------ Dataset records ------

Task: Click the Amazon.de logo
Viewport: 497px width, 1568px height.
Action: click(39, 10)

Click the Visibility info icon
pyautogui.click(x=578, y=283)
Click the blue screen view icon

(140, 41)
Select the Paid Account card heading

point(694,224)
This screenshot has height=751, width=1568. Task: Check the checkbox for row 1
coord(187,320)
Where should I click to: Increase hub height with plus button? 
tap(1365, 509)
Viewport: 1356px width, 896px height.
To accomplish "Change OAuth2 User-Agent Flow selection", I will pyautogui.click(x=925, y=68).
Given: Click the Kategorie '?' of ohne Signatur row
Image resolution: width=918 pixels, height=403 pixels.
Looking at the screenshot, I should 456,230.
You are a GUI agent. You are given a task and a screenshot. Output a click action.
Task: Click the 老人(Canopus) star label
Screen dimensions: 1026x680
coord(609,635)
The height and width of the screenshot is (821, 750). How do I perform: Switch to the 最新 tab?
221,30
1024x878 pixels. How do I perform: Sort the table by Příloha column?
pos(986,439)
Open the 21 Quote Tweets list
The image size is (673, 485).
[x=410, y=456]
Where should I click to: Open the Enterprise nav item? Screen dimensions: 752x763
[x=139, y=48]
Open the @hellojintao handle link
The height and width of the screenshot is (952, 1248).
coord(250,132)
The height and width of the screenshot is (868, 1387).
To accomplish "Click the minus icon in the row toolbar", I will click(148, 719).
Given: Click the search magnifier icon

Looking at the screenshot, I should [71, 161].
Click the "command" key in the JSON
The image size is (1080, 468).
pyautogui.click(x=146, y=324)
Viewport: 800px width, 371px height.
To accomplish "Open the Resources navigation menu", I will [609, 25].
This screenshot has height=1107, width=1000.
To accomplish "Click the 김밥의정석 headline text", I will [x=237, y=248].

------

* _Requirement_
Rewrite all of the data above as a JSON list of strings, with each nonblank line as its own string and blank lines omitted.

* _Correct output_
[
  "Task: Click the Amazon.de logo",
  "Viewport: 497px width, 1568px height.",
  "Action: click(39, 10)",
  "Click the Visibility info icon",
  "pyautogui.click(x=578, y=283)",
  "Click the blue screen view icon",
  "(140, 41)",
  "Select the Paid Account card heading",
  "point(694,224)",
  "This screenshot has height=751, width=1568. Task: Check the checkbox for row 1",
  "coord(187,320)",
  "Where should I click to: Increase hub height with plus button? ",
  "tap(1365, 509)",
  "Viewport: 1356px width, 896px height.",
  "To accomplish \"Change OAuth2 User-Agent Flow selection\", I will pyautogui.click(x=925, y=68).",
  "Given: Click the Kategorie '?' of ohne Signatur row",
  "Image resolution: width=918 pixels, height=403 pixels.",
  "Looking at the screenshot, I should 456,230.",
  "You are a GUI agent. You are given a task and a screenshot. Output a click action.",
  "Task: Click the 老人(Canopus) star label",
  "Screen dimensions: 1026x680",
  "coord(609,635)",
  "The height and width of the screenshot is (821, 750). How do I perform: Switch to the 最新 tab?",
  "221,30",
  "1024x878 pixels. How do I perform: Sort the table by Příloha column?",
  "pos(986,439)",
  "Open the 21 Quote Tweets list",
  "The image size is (673, 485).",
  "[x=410, y=456]",
  "Where should I click to: Open the Enterprise nav item? Screen dimensions: 752x763",
  "[x=139, y=48]",
  "Open the @hellojintao handle link",
  "The height and width of the screenshot is (952, 1248).",
  "coord(250,132)",
  "The height and width of the screenshot is (868, 1387).",
  "To accomplish \"Click the minus icon in the row toolbar\", I will click(148, 719).",
  "Given: Click the search magnifier icon",
  "Looking at the screenshot, I should [71, 161].",
  "Click the \"command\" key in the JSON",
  "The image size is (1080, 468).",
  "pyautogui.click(x=146, y=324)",
  "Viewport: 800px width, 371px height.",
  "To accomplish \"Open the Resources navigation menu\", I will [609, 25].",
  "This screenshot has height=1107, width=1000.",
  "To accomplish \"Click the 김밥의정석 headline text\", I will [x=237, y=248]."
]